Admitting You Have a Problem Is The First Step
Each day at work, I spent nine to ten hours in front of a computer, looking at a screen, tip tapping away on my keyboard.
I go to lunch and while noshing I pull out my iPhone and I catch up on email, Twitter, Facebook and when that’s done, I read a couple chapters of a book on the Kindle app.
When I come home from work, I have my phone with me at all times and I check in on email, Twitter, Facebook and others. Sometimes I log into my iMac and do some writing work or I edit photos or just fiddle about. Occasionally in front of the television I’ll fire up my MacBook and I’ll do the two screen thing, telly and computer.
When I go to bed at night, I set the alarm on my phone and I do a last check of email, Twitter and Facebook and maybe read another chapter of a book on my phone.
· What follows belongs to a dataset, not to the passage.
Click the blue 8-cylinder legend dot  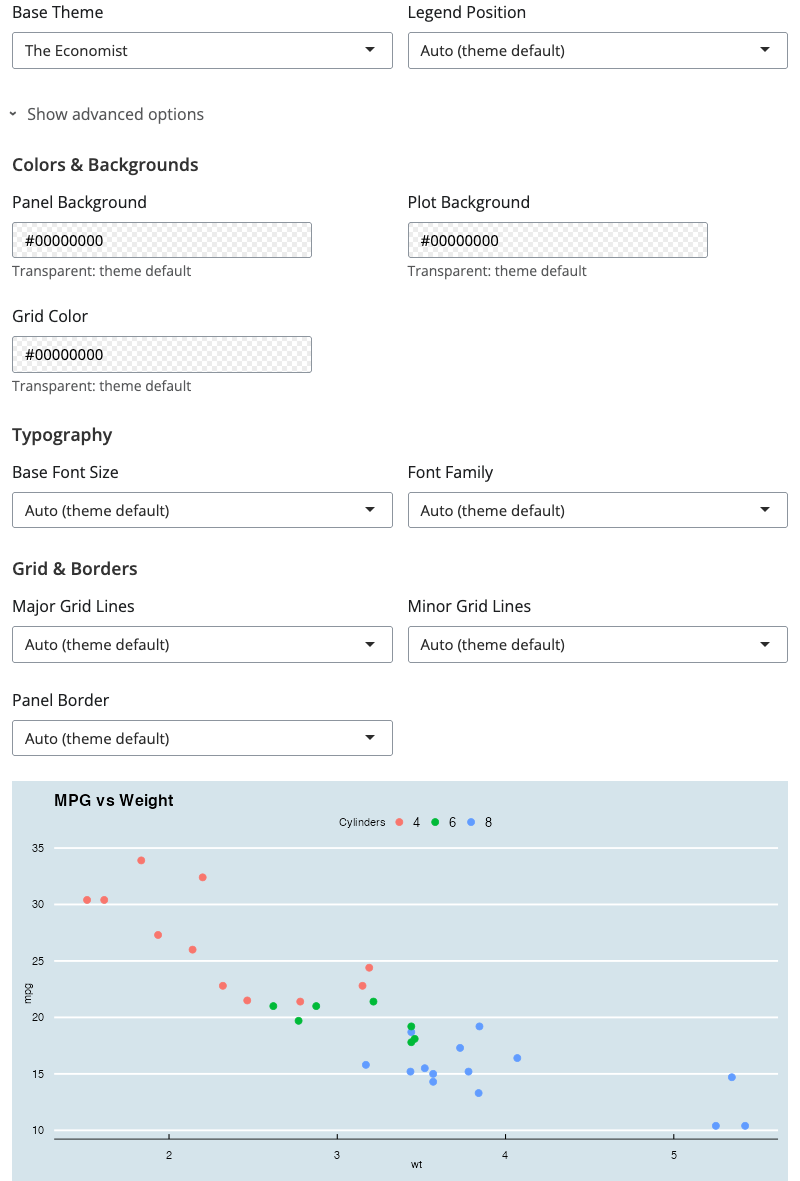tap(471, 822)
Then I sleep. When the alarm goes off, the first thing I do is check the meetings on the day’s calendar on my phone. Then I check email, Twitter and Facebook.
Recently, I had to admit to myself that this is a problem. I spend way too much time with my head in a device.
Way, way too much.
I’ve been trying to wean off but I have to be honest, it’s hard. Those “likes” on Facebook are as addictive as pellets to a lever pushing rat. Payoff! Reward! You like me you really like me!!
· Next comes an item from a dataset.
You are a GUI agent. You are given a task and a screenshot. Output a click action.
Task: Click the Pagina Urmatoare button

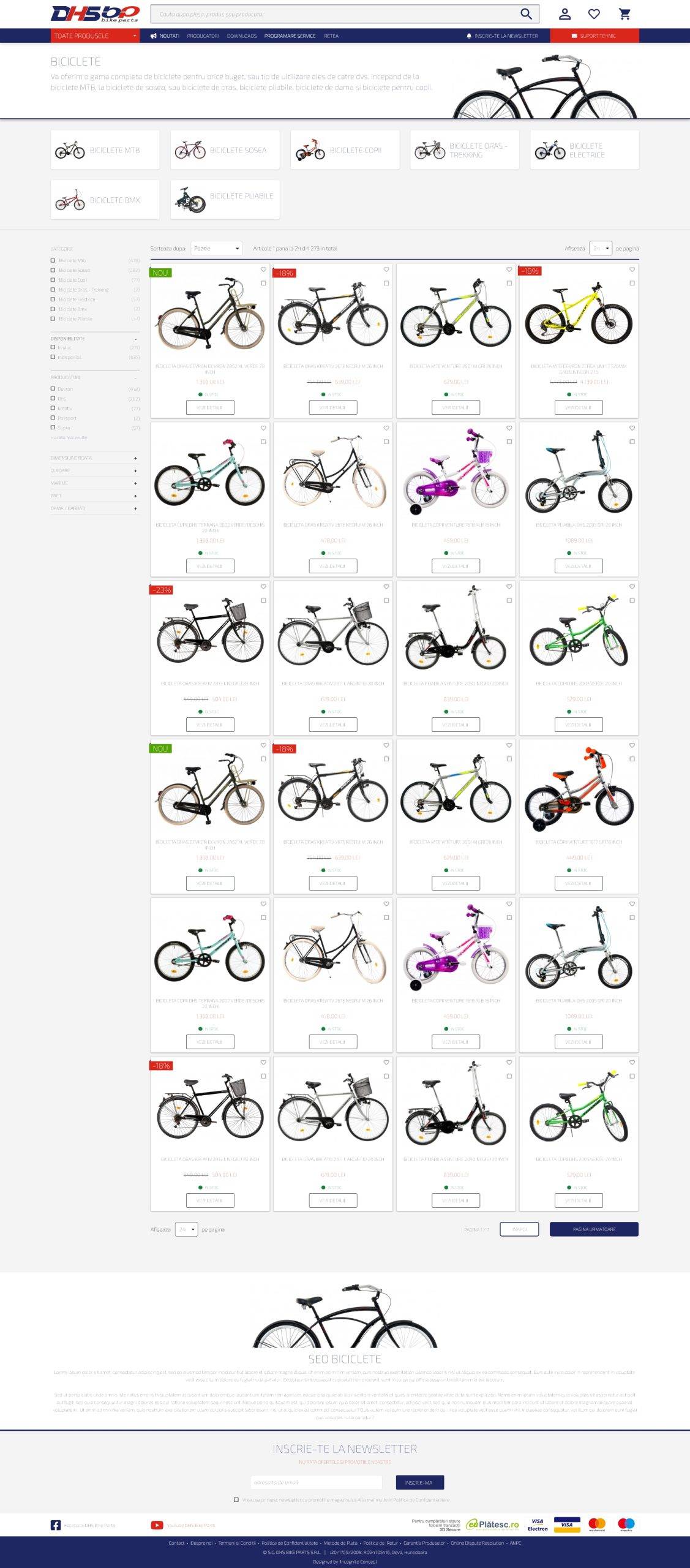(x=594, y=1229)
While out and about with a friend a few weeks back, she commented, “You are on Facebook a lot” and my internal gears seized up. Am I really? That can’t be.
Only it is.
I was doing better (for a few days) and really making progress, but then baseball’s post-season started and it got worse. I wanted to watch the games and see what everyone was saying and see updated stats online and photos from the yard! At some points during the course of the post-season I was watching TV, Twittering on my MacBook and checking Facebook on my phone all at once.
Meaning, I slipped off the wagon and bounced a few times on the dirt road.
Last night I was thinking AGAIN about my need to back away from the shiny electronic devices. They are so alluring!
While waiting in the coffee line this morning at work, I idly browsed the local county newspaper (an actual paper copy) and came across this little ol article:
Can true solitude be found in a wired world?
I used to be that girl…I loved to sit in an airport waiting for a plane and instead of my nose in a device or even a book for that matter, I would sit, quietly, and observe the world. The sights the smells the sounds. I would hear my own thoughts. I would find a place of calm.
Not anymore. Now if I fly I make sure my iPad is loaded up with content, both books and movies to distract me the whole way and I hardly make note of anyone or anything around me. Hell, I can’t even sit quietly in my own home and listen to the squirrels fighting outside. Nope, gotta Tweet about it.
What is wrong with me? When did I get sucked in and how can I back away slowly?
I had a revelation one night last year while in the midst of twelve to fourteen hour workdays and I was losing my mind. My beloved Good Man took my phone out of my hand, went into Settings and turned off my work email.
It was like he opened my eyes for the first time. That I could really do that…I could ignore email for a few hours? Magic!
Perhaps it’s now time to turn the entire device OFF the moment I come in the front door. There is no emergency in APAC that can’t wait to the next morning. My coworkers in APAC are fairly used to this.
Or perhaps I set a time…say 8:00pm and after that the phone is off. That allows a window for emergencies from the Pacific Rim but a time of peace in my home (and mind).
I have a good friend who doesn’t work on email at night simply because his company turns off access to email every evening then turns it back on in the morning. How glorious and how sane. My employer would never do this.
To be honest, when I think about having an unwired vacation (as suggested in the article), it sounds both awesome and a little scary.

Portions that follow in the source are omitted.